Una historia de co-evolución silenciosa
A diferencia de otros estímulos ambientales, como la luz, el sonido o el contacto social, la alimentación no actúa únicamente como una experiencia sensorial o cognitiva. Lo que comemos entra literalmente en el organismo, se integra en nuestros tejidos y dialoga directamente con nuestras células, incluidas las neuronas y las células gliales. Por ello, la nutrición no es solo un soporte energético, sino un sistema de señalización biológica (información bioquímica) que ha influido de forma decisiva en la evolución y el desarrollo del cerebro humano.
Contenido
ToggleMás allá de las calorías: la comida como información biológica
Durante mucho tiempo, la nutrición se ha interpretado desde una lógica reduccionista: proteínas, grasas, carbohidratos, vitaminas y minerales. Esta visión, aunque necesaria, es incompleta. Los alimentos, especialmente los de origen vegetal, contienen miles de compuestos bioactivos que no son esenciales en el sentido clásico, pero que interactúan con rutas metabólicas, inmunológicas y neurobiológicas conservadas.

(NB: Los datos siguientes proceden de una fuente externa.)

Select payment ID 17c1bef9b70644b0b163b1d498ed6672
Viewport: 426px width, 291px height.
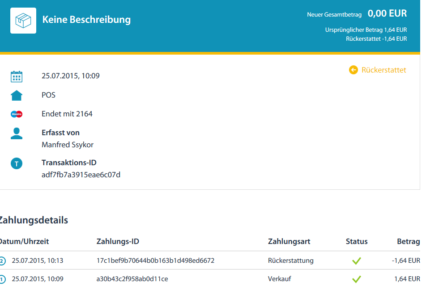pyautogui.click(x=155, y=261)
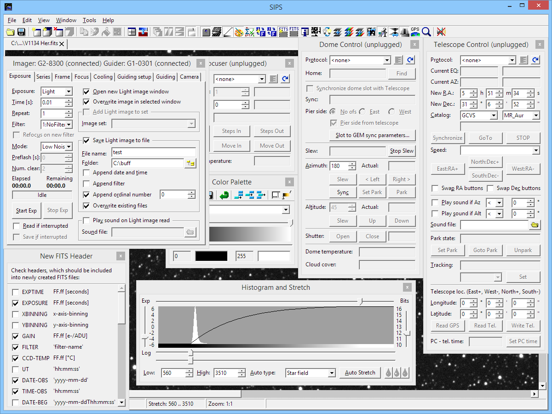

Las plantas producen estos compuestos, conocidos como fitoquímicos, como respuesta a su entorno: estrés hídrico, radiación solar, ataques de herbívoros, patógenos o competencia ecológica. Polifenoles, terpenos, alcaloides, glucosinolatos y muchos otros metabolitos secundarios forman parte de su sistema defensivo y adaptativo. Cuando los humanos los ingerimos, estas moléculas no desaparecen sin más: actúan como señales químicas que informan al organismo sobre el estado del entorno.
Desde esta perspectiva, comer plantas o animales que se alimentan de plantas, implica incorporar información ecológica al propio metabolismo. El cerebro, altamente sensible a señales metabólicas e inflamatorias, es uno de los principales receptores de este “lenguaje químico”.
El ser humano en la cima de la red trófica
Ecológicamente, el ser humano ocupa una posición elevada en la cadena trófica. Esto significa que su exposición a los fitoquímicos es doble: directa, a través del consumo de vegetales, e indirecta, a través de animales que han acumulado o transformado esos compuestos. Incluso dietas con bajo consumo vegetal siguen estando influenciadas por la bioquímica de las plantas.
Este hecho tiene implicaciones profundas. A lo largo de la evolución, el metabolismo humano se ha adaptado a convivir con una enorme diversidad de señales fitoquímicas. Lejos de ser toxinas irrelevantes, muchas de estas moléculas actúan a dosis bajas como moduladores hormonales suaves, activadores de rutas de defensa celular o reguladores epigenéticos. Este fenómeno se conoce como hormesis o, en un contexto interespecífico, xenohormesis.
Neurodesarrollo: un proceso plástico y vulnerable
El desarrollo del cerebro es un proceso altamente dinámico y plástico, especialmente durante la gestación y la infancia temprana. En estas etapas, las neuronas proliferan, migran, establecen conexiones y eliminan sinapsis en función de señales genéticas y ambientales. Cualquier alteración persistente del entorno metabólico puede tener efectos duraderos.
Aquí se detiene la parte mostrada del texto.